Factors That Determine the Right Lung Cancer Treatment - Episode 1
Transcript:Mark A. Socinski, MD: The terms non-small cell and small cell really date back to the 1970’s when they were considered as the 2 major types of lung cancer. There were some differences in terms of how they behaved, and some differences in terms of which one occurred in smokers—small cell being more common, non-small cell not necessarily linked to smoking. Also, treatment was different. And so we got into the habit of distinguishing the cancer as small cell versus not small cell (hence the term non-small cell).
In non-small cell, there are 3 major subtypes: squamous, adenocarcinoma, and large cell carcinoma. Small cell, again, from a treatment point of view, is very different in terms of how we manage it. So it’s incredibly important that the initial biopsy be sufficient to distinguish between small cell and non-small cell.
Edward S. Kim, MD: There are multiple subtypes in the landscape of lung cancer, and sometimes this can be very confusing because you hear all of this different terminology. It’s really important to just break it up into some very discrete buckets.
Lung cancer—that’s the name of the disease. Then we have the first subtype, which divides it into small cell and non-small cell, which is a really sophisticated way of classifying them because back 40, 50 years ago, people would look under the microscopes and they would see really small cells that were hyperpigmented, or had a lot of coloring in them, and other cells that weren’t. So that’s how we got this very broad classification between small cell and not so small cell. And then, within the non-small cell realm, there are other subtypes based on what shape the cells look like. There’s one called adenocarcinoma. There’s another type called squamous cell carcinoma. These are all subtypes of non-small cell, which are all part of the lung cancer classification. That is important to know.
A lot of what we try to do when we diagnose and perform tests to determine a diagnosis is to inform your clinician, your doctor, of what types of therapy should be done.
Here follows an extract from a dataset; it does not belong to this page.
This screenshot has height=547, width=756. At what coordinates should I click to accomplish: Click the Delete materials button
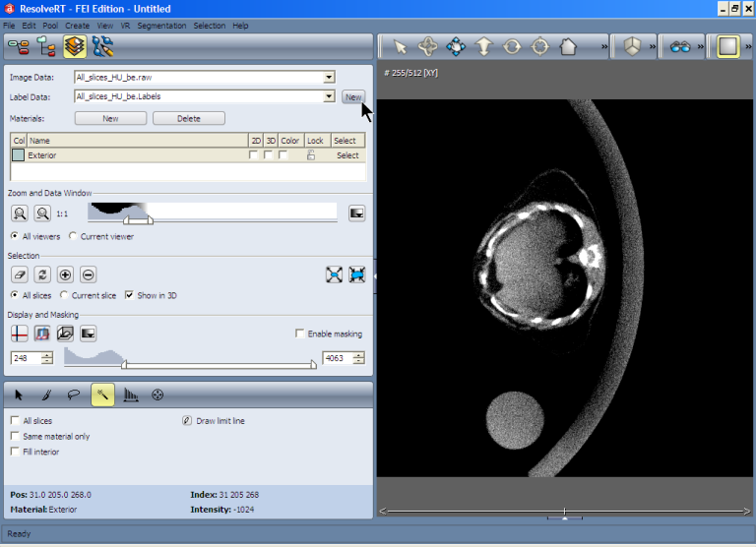pyautogui.click(x=189, y=118)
So everything leads up to the clinic. Anything a pathologist is doing, anything a radiologist is doing (all of those folks)—this is where we need this information to help us.
Now, what’s one of the most relevant things? Once we’ve classified what your diagnosis is, whether it’s a squamous cell, adenocarcinoma, or small cell, then the clinician, your provider, has to sit and discuss what the best therapy is with you. Now, in the past, it’s just been a method of choosing your chemotherapy—chemotherapy doublets, either carboplatin or cisplatin, with a different drug. We’ll get into terminologies and that later in this program, but for early on, after we get a diagnosis (just like in breast cancer), we need to have markers—biomarkers. These are characteristics that exist in the tumor that help a clinician decide what the best therapy to match to is. And that’s as close as we have come to this “precision medicine” that exists. And that’s really important for anyone to know when they’re facing this diagnosis and meeting with their clinician, their provider, for the first time.
It’s important to realize that although we’re trying to break these classifications of lung cancer into buckets, there are a bunch of different subtypes. Adenocarcinoma is the most popular one under nonsquamous, non—small-cell lung cancer. Yes, that’s a mouthful. But there are also things like large cell, and neuroendocrine. If you go to a textbook, which I’m not going to recite for you today, there are other histologies, as we call them, or classifications, under nonsquamous, non–small-cell lung cancer.